GL-Net: A knowledge-guided Gaussian-gated and layered refinement network for 3D MRI segmentation of brain gliomas.
Authors
Affiliations (4)
Affiliations (4)
- School of Mathematics and Statistics, Changchun University of Technology, Changchun, Jilin, China.
- School of Computer Science and Engineering, Changchun University of Technology, Changchun, Jilin, China.
- The First Hospital of Jilin University, Changchun, Jilin, China.
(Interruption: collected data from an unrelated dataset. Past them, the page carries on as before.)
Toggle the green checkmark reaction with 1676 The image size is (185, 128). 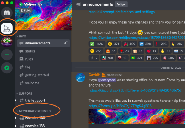tap(97, 44)
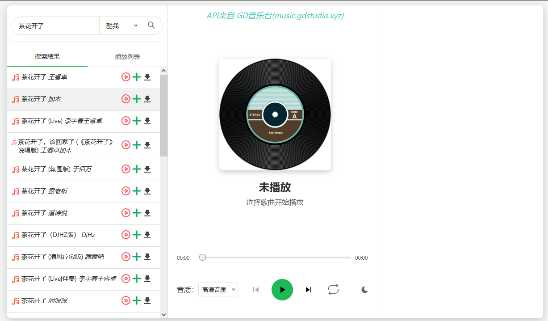Screen dimensions: 548x321
Task: Open the GD音乐台 API link
Action: 275,16
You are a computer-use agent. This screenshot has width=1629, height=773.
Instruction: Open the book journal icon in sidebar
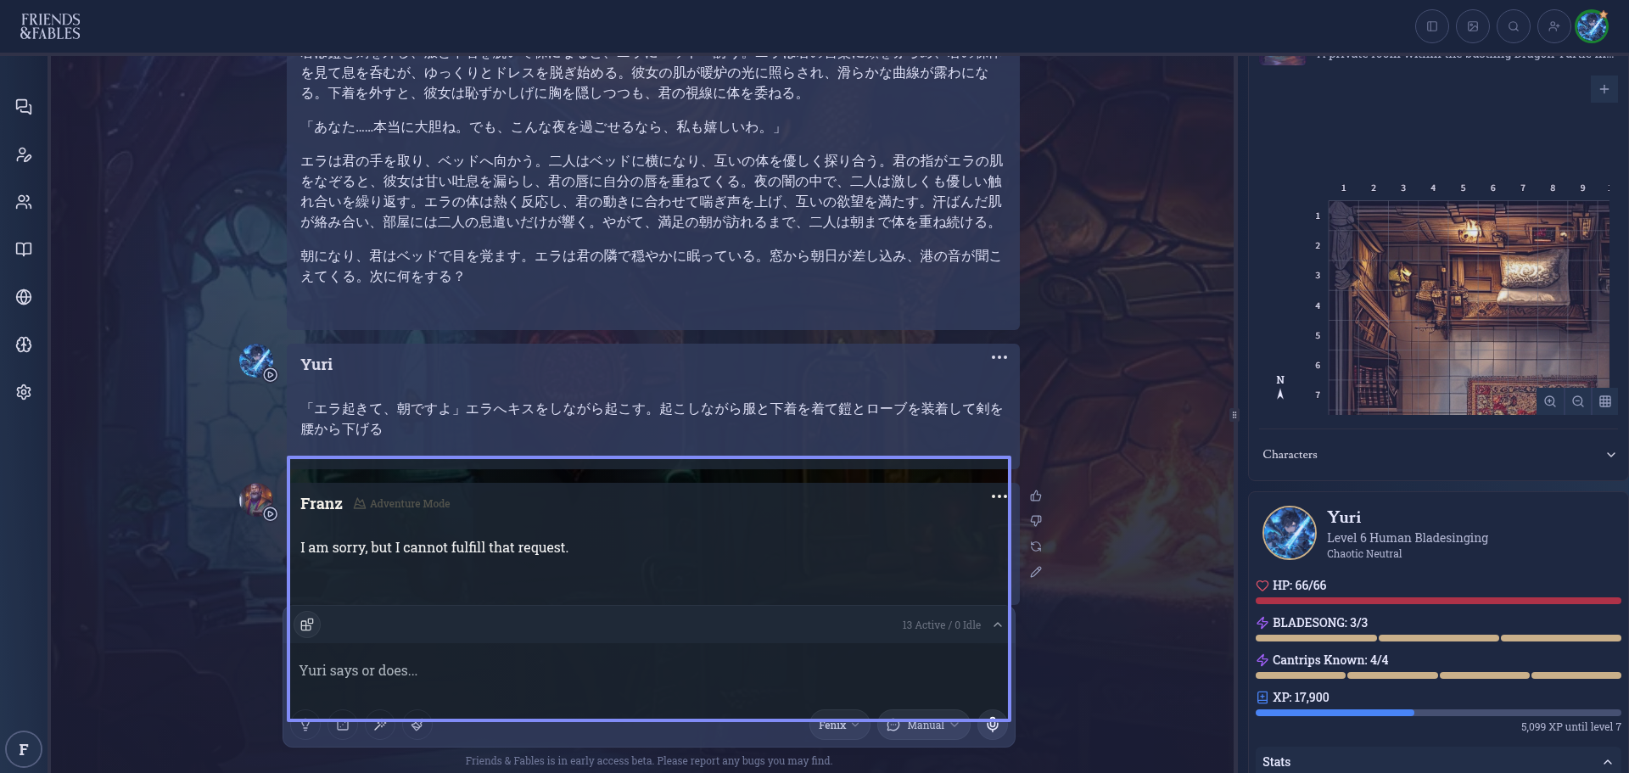(24, 249)
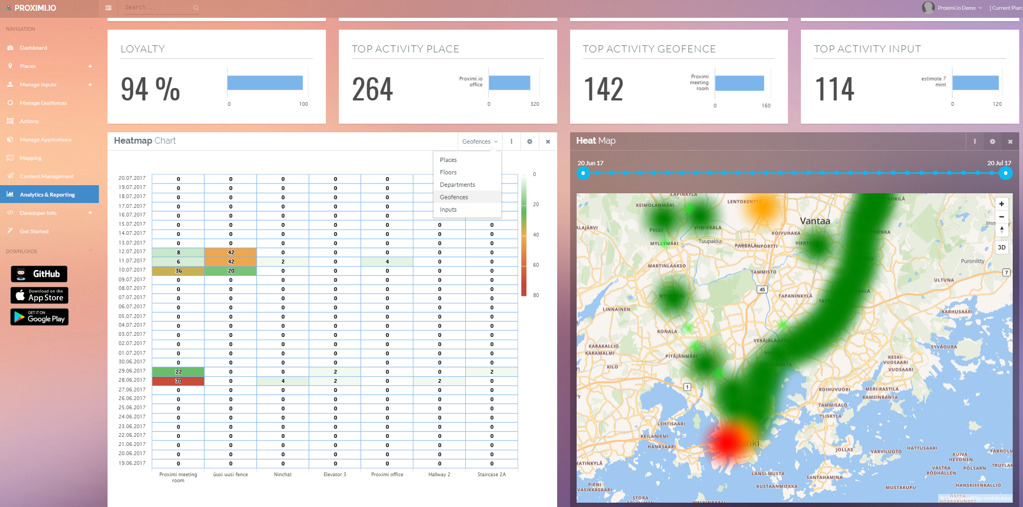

- Department of Radiation Oncology, Mercy Hospital Cancer Center, Oklahoma, Oklahoma, United States of America.
Abstract
Glioblastoma is a highly malignant brain tumor, and accurate lesion segmentation in MRI is essential for diagnosis, treatment planning, and prognosis assessment. This paper proposes a knowledge-guided 3D hybrid Transformer-CNN framework, GL-Net, which integrates prior knowledge through a Gaussian Gating Module (GGM) and a Layered Refinement Module (LRM), together with a novel Edge-Region Voxel Dynamic Weighted Loss Function. These modules collaboratively enhance feature activation, refine label-specific structures, and improve edge delineation, enabling robust segmentation even under limited-sample conditions. The proposed GL-Net was evaluated on the BraTS2019 and BraTS2021 datasets, achieving average Dice Similarity Coefficients (DSC) of 0.877 and 0.913, and Hausdorff Distances (HD) of 1.83 and 1.55, respectively-demonstrating highly competitive performance and a substantial reduction in boundary errors relative to the reported benchmarks of current data-driven approaches. Furthermore, to assess its clinical applicability, VASARI (Visually Accessible Rembrandt Images) feature extraction was performed using both the GL-Net-generated segmentation masks and the ground truth labels on the BraTS2019 dataset for glioblastoma (GBM) diagnosis. The diagnostic performances were nearly identical (GT AUC: 0.954 / GL-Net AUC: 0.949), and the DeLong test (p = 0.99) indicated no statistically significant difference between the two. These results suggest that GL-Net not only achieves highly competitive segmentation accuracy but also produces radiomic features comparable to expert manual annotations, providing complementary evidence of its potential clinical relevance. The proposed framework shows strong clinical potential for precise and consistent glioma delineation, providing valuable support for surgical planning, radiotherapy targeting, and diagnostic decision-making in clinical workflows.